:: Supplied data ::
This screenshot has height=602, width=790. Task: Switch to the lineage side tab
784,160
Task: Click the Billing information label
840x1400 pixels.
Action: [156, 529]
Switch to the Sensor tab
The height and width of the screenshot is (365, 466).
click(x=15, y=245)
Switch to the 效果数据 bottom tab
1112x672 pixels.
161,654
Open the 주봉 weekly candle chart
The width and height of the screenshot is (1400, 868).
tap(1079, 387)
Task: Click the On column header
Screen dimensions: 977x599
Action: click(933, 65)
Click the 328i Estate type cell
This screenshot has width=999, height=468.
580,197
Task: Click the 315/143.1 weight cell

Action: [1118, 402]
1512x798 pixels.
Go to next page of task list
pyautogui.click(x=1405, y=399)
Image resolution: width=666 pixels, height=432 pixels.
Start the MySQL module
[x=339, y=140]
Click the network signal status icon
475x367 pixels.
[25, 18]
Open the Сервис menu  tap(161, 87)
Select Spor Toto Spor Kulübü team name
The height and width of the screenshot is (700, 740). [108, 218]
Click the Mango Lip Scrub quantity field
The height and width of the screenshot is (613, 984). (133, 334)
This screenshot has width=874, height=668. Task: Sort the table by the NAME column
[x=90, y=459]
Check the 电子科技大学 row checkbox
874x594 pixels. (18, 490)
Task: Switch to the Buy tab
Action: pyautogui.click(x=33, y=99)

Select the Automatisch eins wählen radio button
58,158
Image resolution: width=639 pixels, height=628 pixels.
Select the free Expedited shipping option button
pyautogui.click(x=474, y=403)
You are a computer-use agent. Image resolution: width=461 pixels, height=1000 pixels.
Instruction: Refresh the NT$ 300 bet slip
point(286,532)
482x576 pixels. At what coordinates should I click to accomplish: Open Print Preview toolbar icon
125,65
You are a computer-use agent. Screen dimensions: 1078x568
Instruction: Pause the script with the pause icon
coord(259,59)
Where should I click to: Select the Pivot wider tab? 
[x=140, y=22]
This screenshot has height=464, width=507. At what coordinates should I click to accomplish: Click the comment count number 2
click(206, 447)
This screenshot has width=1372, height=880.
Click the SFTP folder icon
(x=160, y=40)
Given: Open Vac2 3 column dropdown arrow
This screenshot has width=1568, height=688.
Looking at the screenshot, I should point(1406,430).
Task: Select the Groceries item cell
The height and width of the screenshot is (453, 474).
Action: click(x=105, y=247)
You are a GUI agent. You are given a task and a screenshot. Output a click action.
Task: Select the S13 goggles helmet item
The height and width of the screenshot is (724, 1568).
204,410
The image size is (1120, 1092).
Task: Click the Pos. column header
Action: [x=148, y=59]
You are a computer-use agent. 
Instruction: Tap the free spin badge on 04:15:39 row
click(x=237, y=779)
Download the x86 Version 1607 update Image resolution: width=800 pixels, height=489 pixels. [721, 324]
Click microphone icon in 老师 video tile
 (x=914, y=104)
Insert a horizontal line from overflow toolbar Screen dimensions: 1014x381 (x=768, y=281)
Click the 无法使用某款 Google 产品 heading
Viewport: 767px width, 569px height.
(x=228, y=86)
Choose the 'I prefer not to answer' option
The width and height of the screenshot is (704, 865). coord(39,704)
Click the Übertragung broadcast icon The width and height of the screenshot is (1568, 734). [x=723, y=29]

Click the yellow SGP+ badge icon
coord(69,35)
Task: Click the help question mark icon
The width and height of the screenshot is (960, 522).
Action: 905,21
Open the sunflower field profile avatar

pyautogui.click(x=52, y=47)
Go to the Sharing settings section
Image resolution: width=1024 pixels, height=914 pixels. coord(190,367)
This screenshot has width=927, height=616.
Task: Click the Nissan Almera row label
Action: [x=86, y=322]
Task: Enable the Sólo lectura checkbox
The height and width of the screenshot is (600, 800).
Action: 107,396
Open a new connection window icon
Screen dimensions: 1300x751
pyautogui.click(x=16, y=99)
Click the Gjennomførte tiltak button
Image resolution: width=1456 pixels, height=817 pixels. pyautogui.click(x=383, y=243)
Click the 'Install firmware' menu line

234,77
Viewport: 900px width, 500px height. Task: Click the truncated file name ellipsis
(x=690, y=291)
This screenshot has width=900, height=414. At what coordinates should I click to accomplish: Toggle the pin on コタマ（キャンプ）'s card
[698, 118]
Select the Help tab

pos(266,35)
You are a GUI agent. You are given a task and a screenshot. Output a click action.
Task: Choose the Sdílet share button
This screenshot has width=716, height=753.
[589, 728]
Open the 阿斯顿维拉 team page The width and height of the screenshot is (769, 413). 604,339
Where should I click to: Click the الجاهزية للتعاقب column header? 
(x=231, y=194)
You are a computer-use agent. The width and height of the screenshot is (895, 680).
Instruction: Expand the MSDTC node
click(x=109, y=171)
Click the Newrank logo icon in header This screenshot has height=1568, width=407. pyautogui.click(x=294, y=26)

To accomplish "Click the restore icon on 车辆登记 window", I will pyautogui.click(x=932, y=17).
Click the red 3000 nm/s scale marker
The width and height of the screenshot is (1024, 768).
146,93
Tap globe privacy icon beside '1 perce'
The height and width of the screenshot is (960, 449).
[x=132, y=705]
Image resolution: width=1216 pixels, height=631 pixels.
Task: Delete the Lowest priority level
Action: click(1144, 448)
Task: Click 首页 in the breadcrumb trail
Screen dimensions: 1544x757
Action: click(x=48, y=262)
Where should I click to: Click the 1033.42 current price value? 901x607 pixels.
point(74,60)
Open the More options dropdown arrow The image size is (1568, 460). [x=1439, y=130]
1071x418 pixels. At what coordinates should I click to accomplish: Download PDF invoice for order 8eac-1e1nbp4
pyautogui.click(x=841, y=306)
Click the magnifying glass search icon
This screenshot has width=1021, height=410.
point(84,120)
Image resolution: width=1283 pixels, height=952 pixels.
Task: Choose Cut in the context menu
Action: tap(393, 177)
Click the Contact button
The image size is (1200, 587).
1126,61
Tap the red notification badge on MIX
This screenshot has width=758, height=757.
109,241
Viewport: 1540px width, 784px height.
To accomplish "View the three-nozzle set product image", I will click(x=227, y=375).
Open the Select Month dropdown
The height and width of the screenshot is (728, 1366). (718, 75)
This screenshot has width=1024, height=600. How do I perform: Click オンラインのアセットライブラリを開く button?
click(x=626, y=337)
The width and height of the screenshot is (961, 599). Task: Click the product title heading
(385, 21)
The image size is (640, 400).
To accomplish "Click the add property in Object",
:::
## Your task
Give an exact copy of all the material above.

## Answer space
This screenshot has height=602, width=790. Task: Switch to the lineage side tab
784,160
Task: Click the Billing information label
840x1400 pixels.
Action: [156, 529]
Switch to the Sensor tab
The height and width of the screenshot is (365, 466).
click(x=15, y=245)
Switch to the 效果数据 bottom tab
1112x672 pixels.
161,654
Open the 주봉 weekly candle chart
The width and height of the screenshot is (1400, 868).
tap(1079, 387)
Task: Click the On column header
Screen dimensions: 977x599
Action: click(933, 65)
Click the 328i Estate type cell
This screenshot has width=999, height=468.
580,197
Task: Click the 315/143.1 weight cell

Action: [1118, 402]
1512x798 pixels.
Go to next page of task list
pyautogui.click(x=1405, y=399)
Image resolution: width=666 pixels, height=432 pixels.
Start the MySQL module
[x=339, y=140]
Click the network signal status icon
475x367 pixels.
[25, 18]
Open the Сервис menu  tap(161, 87)
Select Spor Toto Spor Kulübü team name
The height and width of the screenshot is (700, 740). [108, 218]
Click the Mango Lip Scrub quantity field
The height and width of the screenshot is (613, 984). (133, 334)
This screenshot has width=874, height=668. Task: Sort the table by the NAME column
[x=90, y=459]
Check the 电子科技大学 row checkbox
874x594 pixels. (18, 490)
Task: Switch to the Buy tab
Action: pyautogui.click(x=33, y=99)

Select the Automatisch eins wählen radio button
58,158
Image resolution: width=639 pixels, height=628 pixels.
Select the free Expedited shipping option button
pyautogui.click(x=474, y=403)
You are a computer-use agent. Image resolution: width=461 pixels, height=1000 pixels.
Instruction: Refresh the NT$ 300 bet slip
point(286,532)
482x576 pixels. At what coordinates should I click to accomplish: Open Print Preview toolbar icon
125,65
You are a computer-use agent. Screen dimensions: 1078x568
Instruction: Pause the script with the pause icon
coord(259,59)
Where should I click to: Select the Pivot wider tab? 
[x=140, y=22]
This screenshot has height=464, width=507. At what coordinates should I click to accomplish: Click the comment count number 2
click(206, 447)
This screenshot has width=1372, height=880.
Click the SFTP folder icon
(x=160, y=40)
Given: Open Vac2 3 column dropdown arrow
This screenshot has width=1568, height=688.
Looking at the screenshot, I should point(1406,430).
Task: Select the Groceries item cell
The height and width of the screenshot is (453, 474).
Action: click(x=105, y=247)
You are a GUI agent. You are given a task and a screenshot. Output a click action.
Task: Select the S13 goggles helmet item
The height and width of the screenshot is (724, 1568).
204,410
The image size is (1120, 1092).
Task: Click the Pos. column header
Action: [x=148, y=59]
You are a computer-use agent. 
Instruction: Tap the free spin badge on 04:15:39 row
click(x=237, y=779)
Download the x86 Version 1607 update Image resolution: width=800 pixels, height=489 pixels. [721, 324]
Click microphone icon in 老师 video tile
 (x=914, y=104)
Insert a horizontal line from overflow toolbar Screen dimensions: 1014x381 (x=768, y=281)
Click the 无法使用某款 Google 产品 heading
Viewport: 767px width, 569px height.
(x=228, y=86)
Choose the 'I prefer not to answer' option
The width and height of the screenshot is (704, 865). coord(39,704)
Click the Übertragung broadcast icon The width and height of the screenshot is (1568, 734). [x=723, y=29]

Click the yellow SGP+ badge icon
coord(69,35)
Task: Click the help question mark icon
The width and height of the screenshot is (960, 522).
Action: 905,21
Open the sunflower field profile avatar

pyautogui.click(x=52, y=47)
Go to the Sharing settings section
Image resolution: width=1024 pixels, height=914 pixels. coord(190,367)
This screenshot has width=927, height=616.
Task: Click the Nissan Almera row label
Action: [x=86, y=322]
Task: Enable the Sólo lectura checkbox
The height and width of the screenshot is (600, 800).
Action: 107,396
Open a new connection window icon
Screen dimensions: 1300x751
pyautogui.click(x=16, y=99)
Click the Gjennomførte tiltak button
Image resolution: width=1456 pixels, height=817 pixels. pyautogui.click(x=383, y=243)
Click the 'Install firmware' menu line

234,77
Viewport: 900px width, 500px height. Task: Click the truncated file name ellipsis
(x=690, y=291)
This screenshot has width=900, height=414. At what coordinates should I click to accomplish: Toggle the pin on コタマ（キャンプ）'s card
[698, 118]
Select the Help tab

pos(266,35)
You are a GUI agent. You are given a task and a screenshot. Output a click action.
Task: Choose the Sdílet share button
This screenshot has width=716, height=753.
[589, 728]
Open the 阿斯顿维拉 team page The width and height of the screenshot is (769, 413). 604,339
Where should I click to: Click the الجاهزية للتعاقب column header? 
(x=231, y=194)
You are a computer-use agent. The width and height of the screenshot is (895, 680).
Instruction: Expand the MSDTC node
click(x=109, y=171)
Click the Newrank logo icon in header This screenshot has height=1568, width=407. pyautogui.click(x=294, y=26)

To accomplish "Click the restore icon on 车辆登记 window", I will pyautogui.click(x=932, y=17).
Click the red 3000 nm/s scale marker
The width and height of the screenshot is (1024, 768).
146,93
Tap globe privacy icon beside '1 perce'
The height and width of the screenshot is (960, 449).
[x=132, y=705]
Image resolution: width=1216 pixels, height=631 pixels.
Task: Delete the Lowest priority level
Action: click(1144, 448)
Task: Click 首页 in the breadcrumb trail
Screen dimensions: 1544x757
Action: click(x=48, y=262)
Where should I click to: Click the 1033.42 current price value? 901x607 pixels.
point(74,60)
Open the More options dropdown arrow The image size is (1568, 460). [x=1439, y=130]
1071x418 pixels. At what coordinates should I click to accomplish: Download PDF invoice for order 8eac-1e1nbp4
pyautogui.click(x=841, y=306)
Click the magnifying glass search icon
This screenshot has width=1021, height=410.
point(84,120)
Image resolution: width=1283 pixels, height=952 pixels.
Task: Choose Cut in the context menu
Action: tap(393, 177)
Click the Contact button
The image size is (1200, 587).
1126,61
Tap the red notification badge on MIX
This screenshot has width=758, height=757.
109,241
Viewport: 1540px width, 784px height.
To accomplish "View the three-nozzle set product image", I will click(x=227, y=375).
Open the Select Month dropdown
The height and width of the screenshot is (728, 1366). (718, 75)
This screenshot has width=1024, height=600. How do I perform: Click オンラインのアセットライブラリを開く button?
click(x=626, y=337)
The width and height of the screenshot is (961, 599). Task: Click the product title heading
(385, 21)
The image size is (640, 400).
To accomplish "Click the add property in Object",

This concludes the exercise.